- Porter Springs Porter Springs
- Coordinates: 31°16′15″N 95°36′33″W﻿ / ﻿31.27083°N 95.60917°W
- Country: United States
- State: Texas
- County: Houston
- Elevation: 338 ft (103 m)
- Time zone: UTC-6 (Central (CST))
- • Summer (DST): UTC-5 (CDT)
- Area code: 936
- GNIS feature ID: 1365610

= Porter Springs, Texas =

Porter Springs, also known as Porter's Springs, is an unincorporated community in Houston County, Texas, United States. According to the Handbook of Texas, the community had a population of 50 in 2000.

==History==
Just before the Civil War, Porter Springs became populated. The Bethlehem Baptist Church, the first church, was established before 1877. In 1895, a post office bearing the name of the postmaster, James McIntosh Porter, was created. There were two churches, a general store, a cotton gin, a drugstore, and an estimated fifty people living in Porter Springs by 1896. Porter Springs had three churches and many businesses in the middle of the 1930s; fifty people were reportedly living there in 1936. Up to 1990, the population was listed as fifty.

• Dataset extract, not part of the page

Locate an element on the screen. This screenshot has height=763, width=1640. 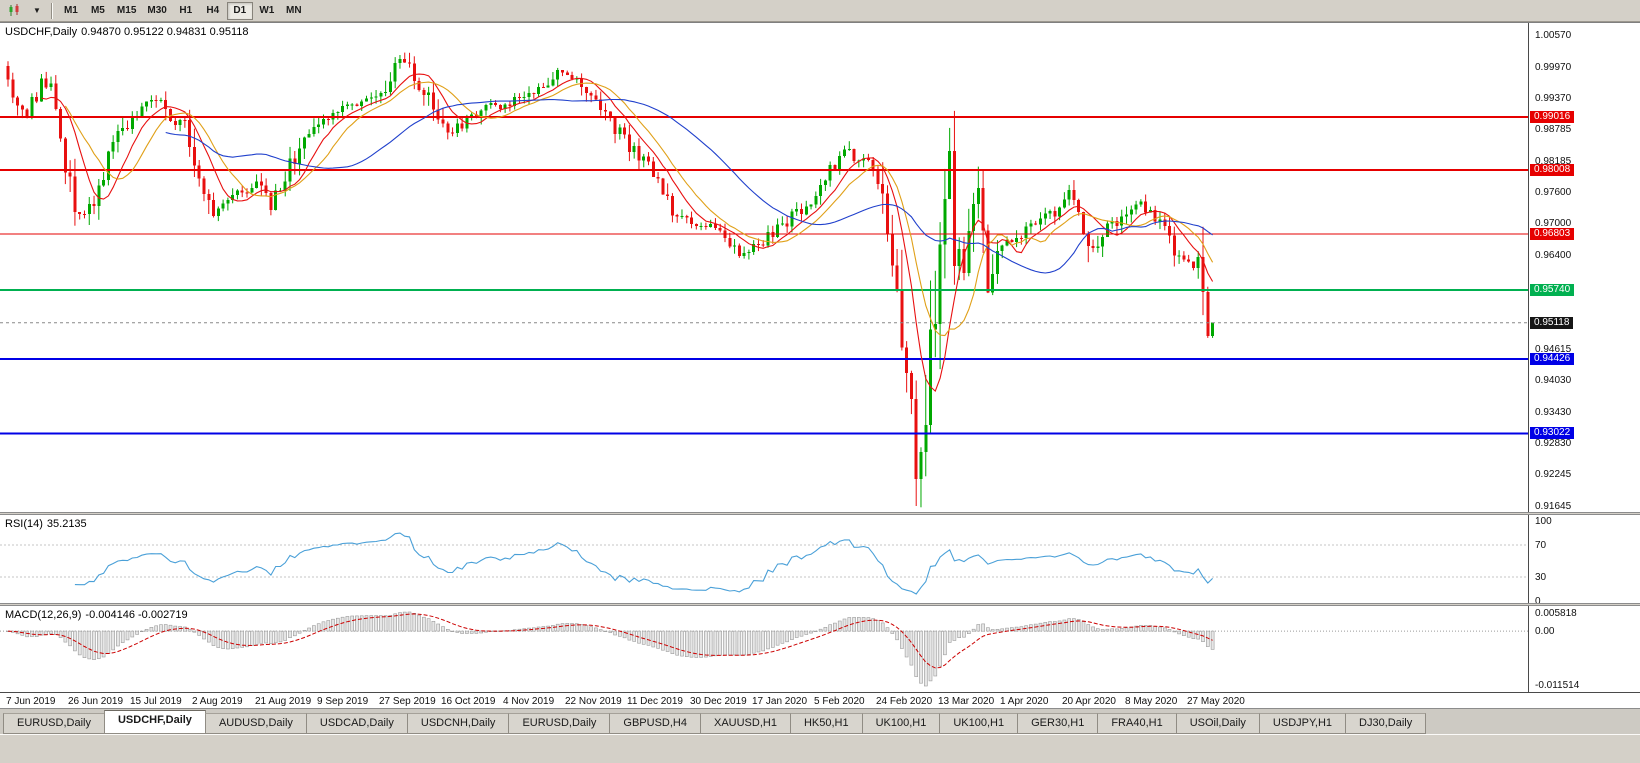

Early in the 1990s, Porter Springs was a dispersed rural town with a few homes, three churches, and a cemetery. In 2000, the population was unchanged.

==Geography==
Porter Springs is located at the intersection of Farm to Market Roads 2967 and 132, 10 mi southwest of Crockett in western Houston County.

==Education==
The first school in the community was established around 1870. It continued to operate in 1896. The settlement then had separate schools for Black and White students in the mid-1930s. It closed sometime after World War II, but Porter Springs had a high school and an elementary school in the early 1990s. Today, the community is served by the Crockett Independent School District.